Specifically, this is to urge rejection of outright repeal in favor of increasing the dollar amount exempted from estate taxes. This will have the effect of protecting small family farms and businesses while avoiding serious consequences for important charitable entities like our educational institutions, both public and private, that depend on private gift support to ensure educational quality. Such an approach would also steer clear of unknown and potentially harmful consequences associated with a radical change in a public policy that, for most of the last century, has had an undeniably salutary effect on developing and maintaining some of our finest eleemosynary institutions. Indeed, educational leaders in other nations today are urging their governments to emulate the incentives for philanthropy found in the current American tax code.
If the United States is to continue as a world leader in higher education, then it must continue to be a world leader in philanthropy. While donors are motivated by many factors, the estate tax law figures prominently in their decisions to donate approximately $3.0 billion to education each year through a combination of outright bequests and deferred charitable gift instruments. The latter have doubled as a percentage of total individual giving during the past two decades and often are highly significant to the success of modern educational fund-raising campaigns.
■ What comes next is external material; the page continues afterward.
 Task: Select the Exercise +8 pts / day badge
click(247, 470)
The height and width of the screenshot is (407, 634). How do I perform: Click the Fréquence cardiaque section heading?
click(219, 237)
Our nation has established an enviable record of success in stimulating private giving to education. The quality of American higher education has been built upon a remarkable partnership of public and private support. As you consider changes to the estate tax law, I urge you to take actions designed to build on that record in this new century. Reforming, not repealing, the federal estate tax program is the most educationally, fiscally, and philanthropically responsible course of action.
Sincerely,
Vance T. Peterson, Ph.D.
President
cc: The Honorable Orrin Hatch
The Honorable Frank Murkowski
The Honorable Don Nickles
The Honorable Phil Gramm
The Honorable Trent Lott
The Honorable James Jeffords
The Honorable Fred Thompson
The Honorable Olympia Snowe
The Honorable Jon Kyl
The Council for Advancement and Support of Education (CASE) is the largest educational association in the world, with 3,200 institutional members in 45 countries. CASE is the leading resource for professional development, information, and standards in the fields of educational fund raising, communications, and alumni relations.